Он всегда находит самое неподходящее время, чтобы начаться. Прямо как сейчас, когда наша одежда, наконец, обсохла после вынужденного купания.
Льёт так, будто где-то на небе прорвало водяную заслонку, опрокидывая тонны воды на наши и без того гнущиеся к земле спины. Вокруг стоит жуткий грохот: миллионы капель бьют по миллионам листьев, под ногами хлюпает грязь, заставляя ботинки скользить и проваливаться в липкую жижу.
Только к вечеру нам встречается первый признак приближающегося города – заброшенный домик лесничего. Крыша частично разрушилась от ветра и старости ещё черт знает сколько лет назад, но стены стоят крепко. Трех пинков хватает, чтобы выбить входную дверь. Внутри почти ничего нет, только горы разломанных досок да древесная труха.
Мы так давно шагаем, что, ни словом не перекидываясь, заходим внутрь и падаем на пол. Я, смущаясь и краснея, прошу Гейла отвернуться и стягиваю мокрую одежду, развешивая ее на пыльных деревяшках. На мне остаётся лишь белье. Поглядываю тайком на напарника, который спиной ко мне выжимает свою форму, быстро накидываю на себя спальный мешок и заворачиваюсь в него как в кокон.

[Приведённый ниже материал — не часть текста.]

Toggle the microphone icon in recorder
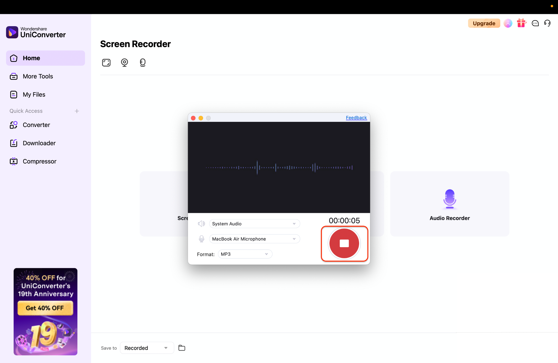Screen dimensions: 558x363 [x=201, y=239]
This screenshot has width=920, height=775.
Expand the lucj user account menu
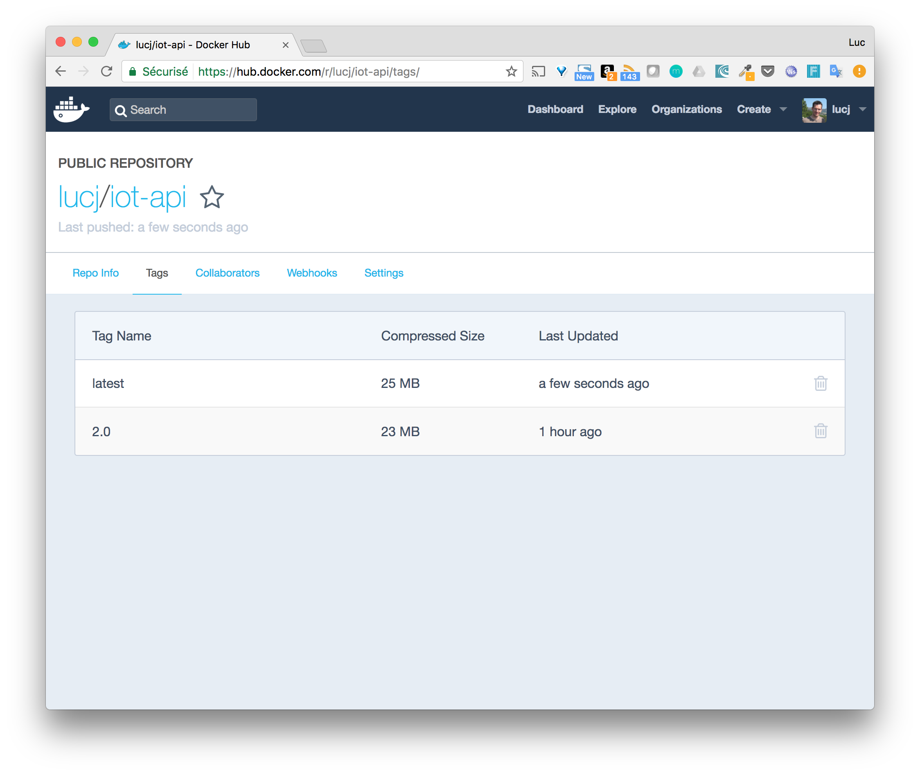(x=848, y=109)
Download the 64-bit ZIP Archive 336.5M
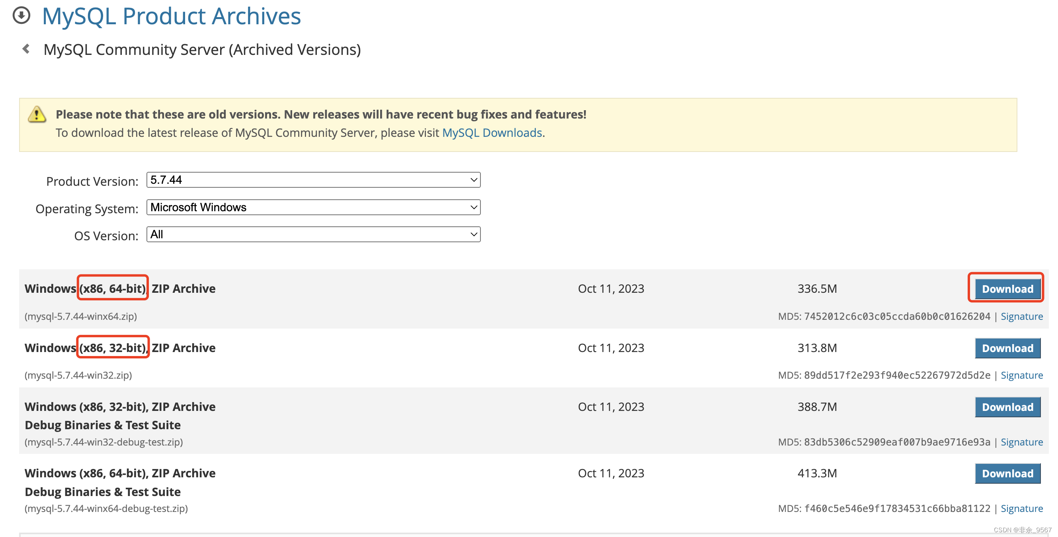 click(x=1007, y=289)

– Нам надо поспать, – говорит он, так и не поворачиваясь.
– Знаю, – как бы не хотелось, но наступит момент, когда организм потребует своего, – Ты ведь услышишь… если они придут?

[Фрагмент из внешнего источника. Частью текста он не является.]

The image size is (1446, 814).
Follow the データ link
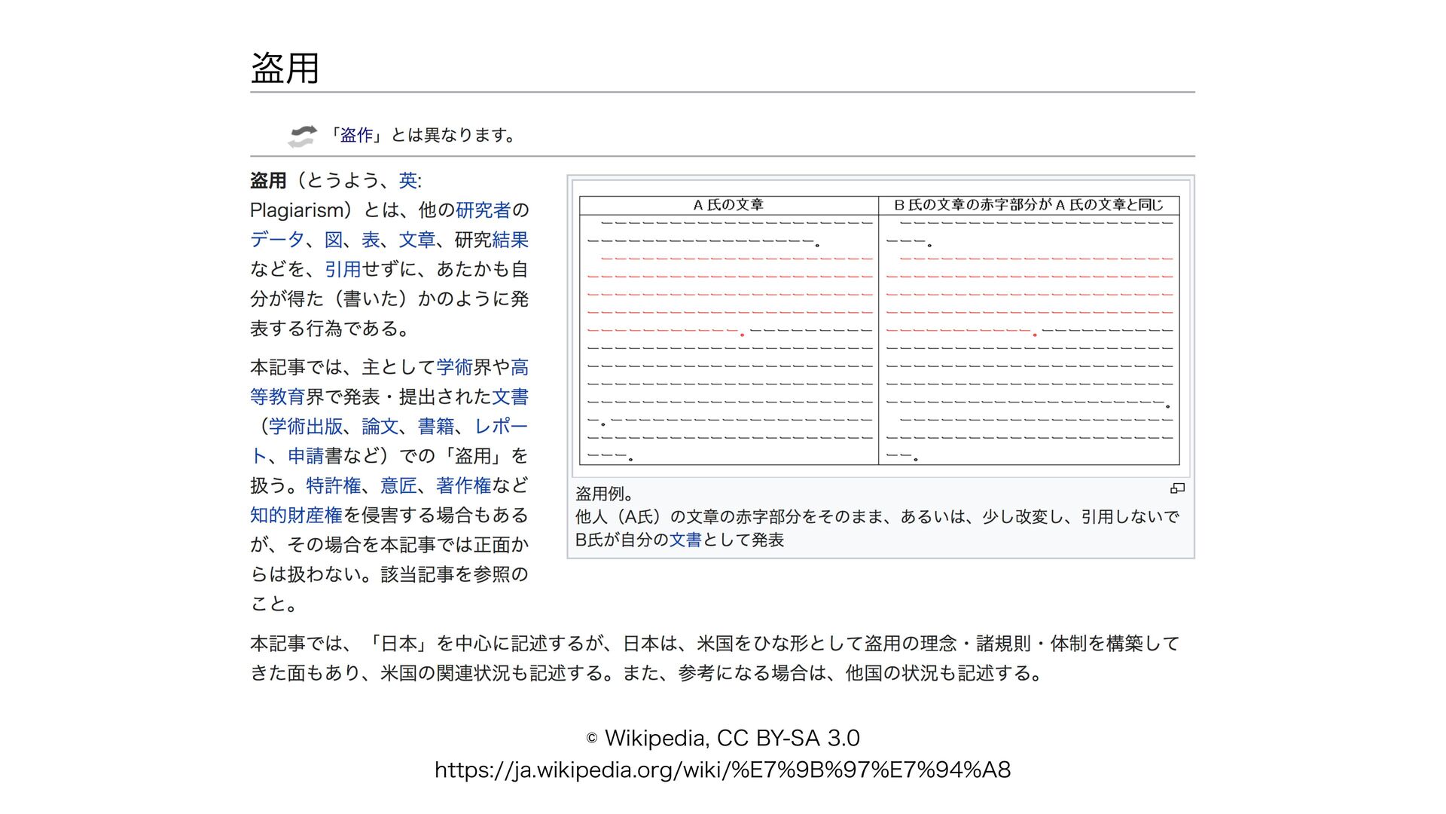pos(277,240)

– Конечно услышу, – отвечает друг. – Так что ты первая.
– Всего час, – говорю я, забираясь в спальный мешок и подкладывая рюкзак под голову как подушку. – Разбуди меня, хорошо?
Я просыпаюсь под треск огня, уютный и успокаивающий. Мне тепло – и это не смертельная иллюзия в лесу, а настоящее тепло от очага.

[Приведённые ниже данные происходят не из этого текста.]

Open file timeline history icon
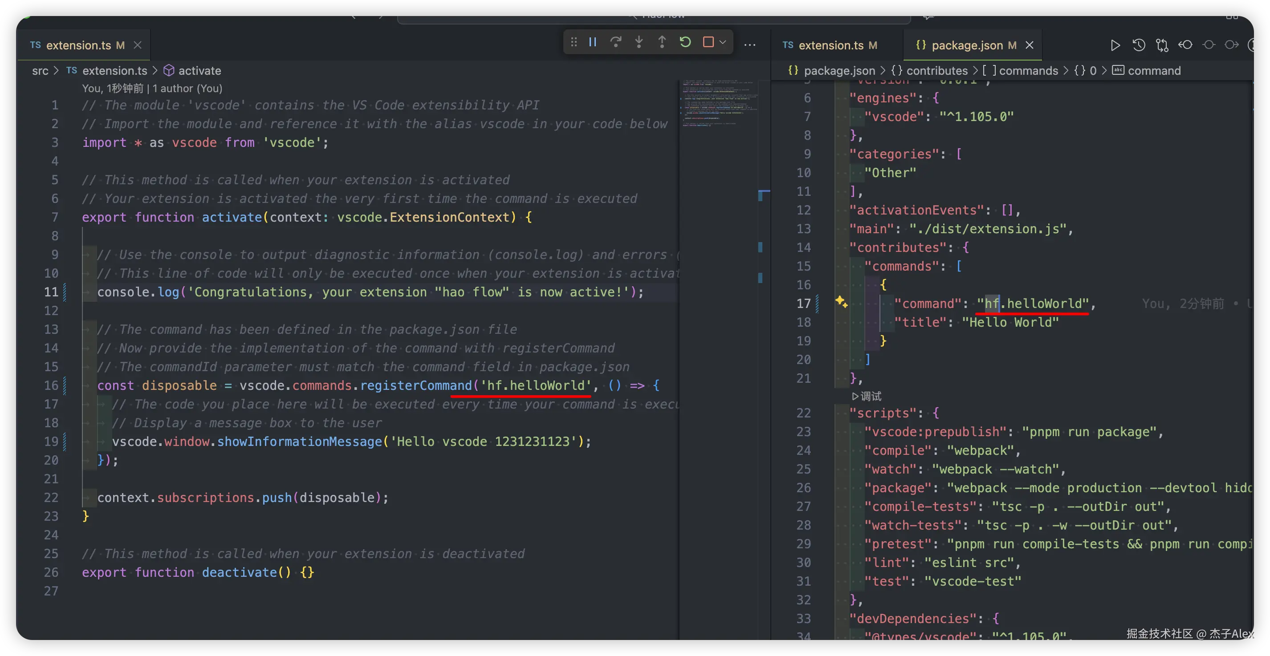The width and height of the screenshot is (1270, 656). 1139,45
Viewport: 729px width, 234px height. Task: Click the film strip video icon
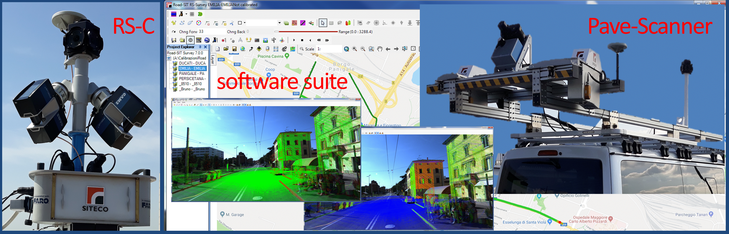[x=174, y=14]
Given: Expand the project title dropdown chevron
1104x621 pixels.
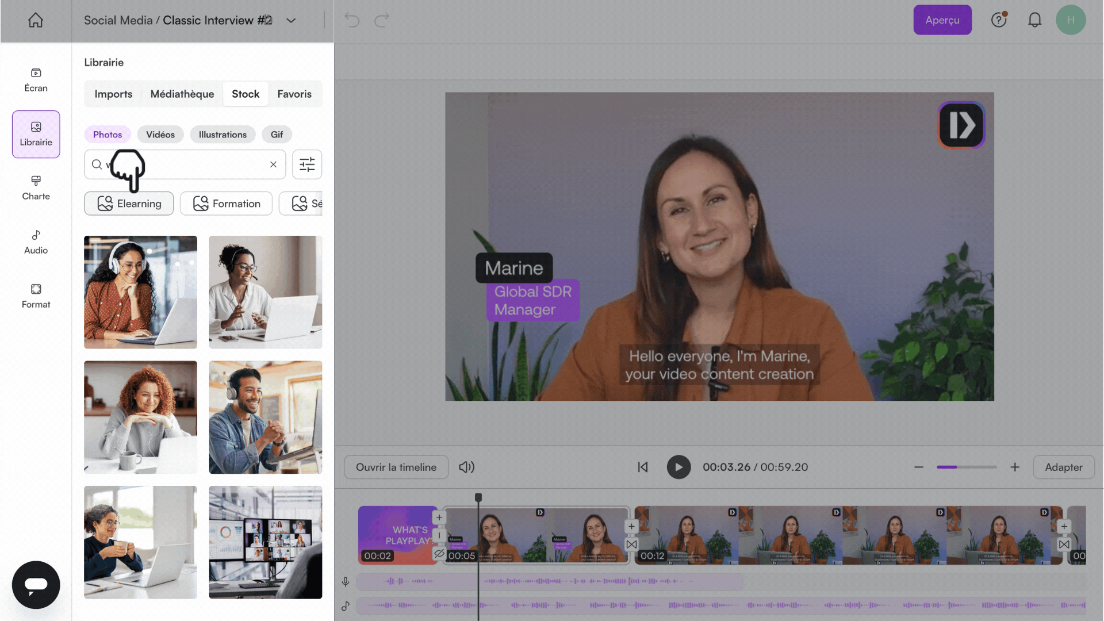Looking at the screenshot, I should (291, 21).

Чувствую мягкость спальника подо мной и тепло Гейла, лежащего прямо у меня под боком. От моего резкого подъёма он начинает ворочаться и открывает заспанные глаза. Сколько я проспала, уже утро? И откуда огонь?
– Тут валялись сухие доски, их хватило, – будто прочитав мои мысли, сонно бормочет напарник, потирая красные от усталости веки.
Оглядываясь, я вижу простые беленые стены, потемневшие от грязи и пыли, маленький костёр в центре комнаты, светящийся оранжевым от жара. Наша форма трибутов развешена неподалёку и сушится.
Под его курткой и моим одеялом мы лежим рядом, одетые только в нижнее белье. Я заливаюсь краской, но вокруг еще довольно темно, и я рада, что мой румянец скрыт от глаз Гейла. Я вновь прошу Хоторна отвернуться и надеваю подсохшую одежду. Сворачиваю спальник пополам и устраиваюсь сверху, по-турецки сложив ноги.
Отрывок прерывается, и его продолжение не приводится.